Document extract
But think about it. The existence of change already requires the existence of time and space. (What is change if not a thing’s having different positions in space at different times?)

If time and space don’t exist, then neither does change. And if change doesn’t exist, then it hardly makes sense to say that time and space are “really” how we measure change. If it doesn’t exist, we can’t (“really”) measure it.

Waitaminnit–So you’re saying that everything really does revolve around me? Sweet!

Well, sure, but does it circle clockwise or counterclockwise?

Yeh, I’m not sure. I was merely throwing that idea out there because it seemed like something the OP might be interested in. It’s more philosophy than science it seems.

Anyway, I think the general idea, in biocentrism, is that the universe itself doesn’t exist as we perceive it. Our brains evolved to perceive the changing of matter as what we think of as Space and Time. I’m not exactly clear on what the fine difference is, but they see a difference between change and spacetime; They are not one in the same.

Perhaps someone who’s read up on it more can come in a talk about it in-depth.

As for whether space is flowing into a black hole, who knows. No one can say, definitively, what space, time or gravity really is.

But the OP won’t accept that. Everyone aboard the merry-go-round!

Pfff, depends on which galactic hemisphere you’re on.

Well, are you above or below the ecliptic?

Here’s a Discover article (yeh, I know) on the Biocentric view.

Here’s a book about it I have on order.

OK. I am asking for clarification. (In addition, I seek some indication that you have a clue to the meaning of the statements of the physicists you have quoted.)

An acceptable answer will be written in prose.

Unacceptable answers will be cause to close this thread.

[ Modding ]

Space and time are as real as matter, according to the evidence. This “Biocentric view of the universe” sounds like Solipsism Lite to me.

That’s what I thought at first, but from digging a little deeper, it’s somewhat different than Solipsism. Maybe using that as a jumping off point, but also acknowledging that we are intrinsic observers of the very universe that made us. Sort of like the universe observing itself (because we are part of it). This gives us a special vantage point, yet perhaps to a fault as we are our perceptions and can be deceived by them. I’ve no doubt we’re currently deceived by something we’re taking for granted at the moment, as we do not yet know everything, and seem to be stuck on several fundamental problems concerning the cosmos and how we’re modeling it thus far.

I agree that that description does sound pretty damn silly, but that doesn’t necessarily mean there’s nothing at all to it. Consider, if someone a hundred and fifty years ago said “Maybe particles aren’t exactly particles”, you would have thought he was crazy, and rightly so. But then along came quantum mechanics, and we know that particles have wave natures. It seems likely that the way we understand time and space isn’t quite right. Newton’s view has been proven wrong. Einstein’s view is no doubt a step in the right direction, but given the apparent contradictions between general relativity and quantum theory, we’re still not there yet.

Particles not being particles emerged out of the math that created quantum mechanics. Every person involved in that process hated this result. It made no sense. Yet in over 80 years nothing has come along to shake this view. On the contrary, every year more experimental proof emerges that the math correctly describes reality.

Math and only math, backed up by experimental proof of the results that emerge from the math, is what constitutes the hard physical sciences as we know them today.

Dataset
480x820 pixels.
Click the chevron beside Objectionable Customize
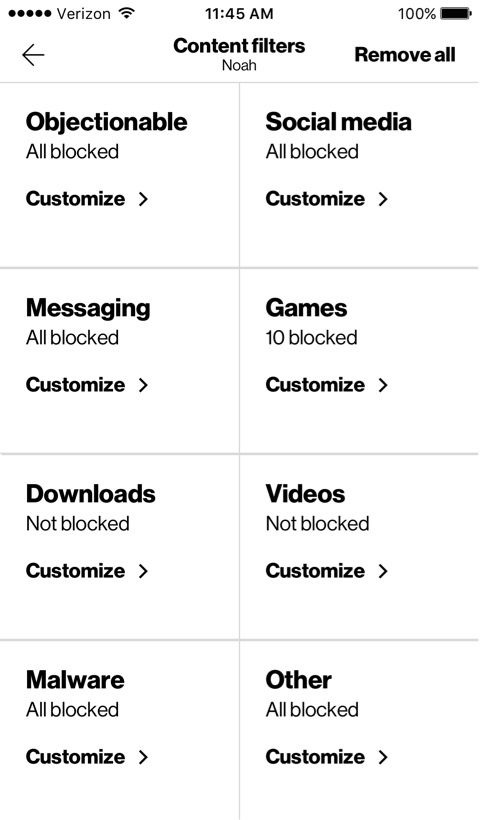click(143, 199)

...

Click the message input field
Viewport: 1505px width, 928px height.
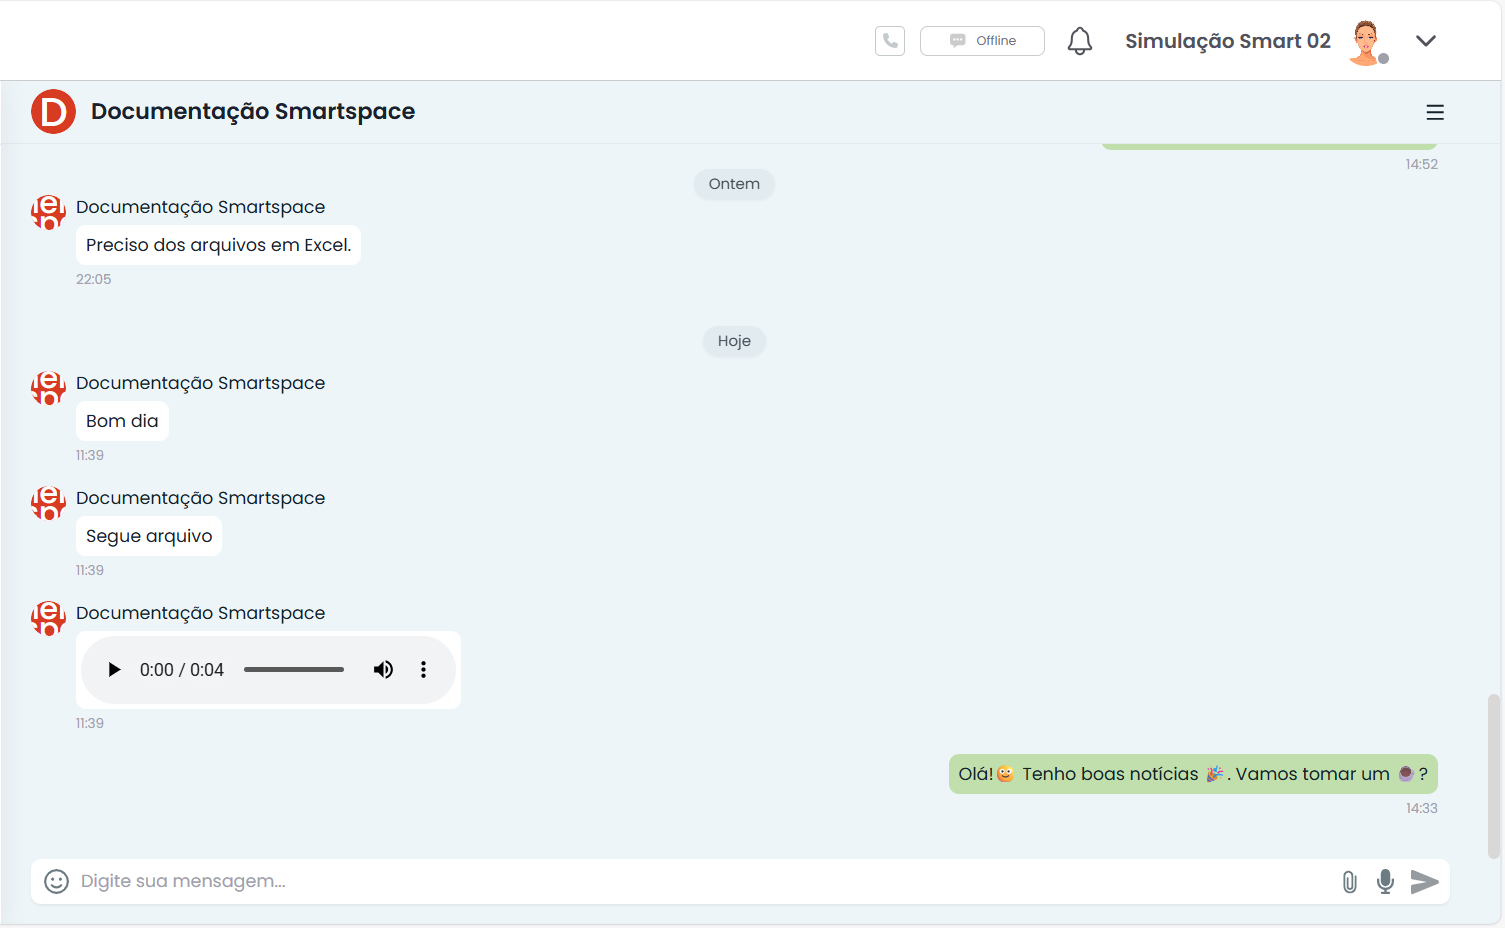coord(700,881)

List of tasks
1. Answer these questions using the forum discussion on biocentrism, space, and time.
(a) What does the existence of change already require?
(b) What does one poster say the "Biocentric view of the universe" sounds like?
(c) For how many years has nothing come along to shake the view that particles are not exactly particles?
2. Translate this sentence from the forum discussion on biocentrism, space, and time into Spanish: "No one can say, definitively, what space, time or gravity really is."
3. Extend the forum discussion on biocentrism, space, and time with a few more paragraphs, starting after its final sentence.

Responses in order
1.
(a) The existence of time and space.
(b) Solipsism Lite.
(c) Over 80 years.

2. Nadie puede decir, de forma definitiva, qué son realmente el espacio, el tiempo o la gravedad.

3.
That’s what separates science from mysticism and why the people arguing against the standard interpretation always fail to get any traction. And why they are totally ignored, if not outright mocked, by people who know science. Everything must stem from math and not from words. Those who argue against relativity and QM either use their own version of math, slinging meaningless symbols around but never once using real equations and formulas that interpretations can emerge from, or merely express some “description” of reality that is worthless as a predictor of events. Watch what happens on this board whenever a challenger is asked to give the math behind the statements. It’s ugly at best.

It’s not possible to tell from that brief Discover article whether the book it’s excerpted from has any real math in it, although the reviews on Amazon seem to indicate not. I can’t find any reviews of it in a true scientific publication.

If there is no math, then it doesn’t even qualify as popular science, although it may aspire to be philosophy. Nor is it a new interpretation of QM as some of the comments appear to indicate, since all the current ones are mathematical in nature, despite what some bloggers believe.

All good physicists in the proper areas of the field can look at math and tell whether the contribution is valuable. No one, physicist or otherwise, can look at mere words and determine any worth. It lies solely in the head of the utterer. And it is utterly worthless.

I’m aware of all that, and I’m not saying that Biocentrism is right, or scientific or anything like that. It’s not.

But at the same time, it’s important to note that our monkey brains are pretty bad at understanding physics. They’re good at throwing rocks at things, but when it comes to huge scales or tiny scales, they just don’t work. We understand those things through math, we have no real intuitive grasp of them.

We don’t really understand what space-time is. We have some nice theories that describe how it works… which break down at tiny scales. We don’t understand what time and space are. I think that’s important to keep in mind.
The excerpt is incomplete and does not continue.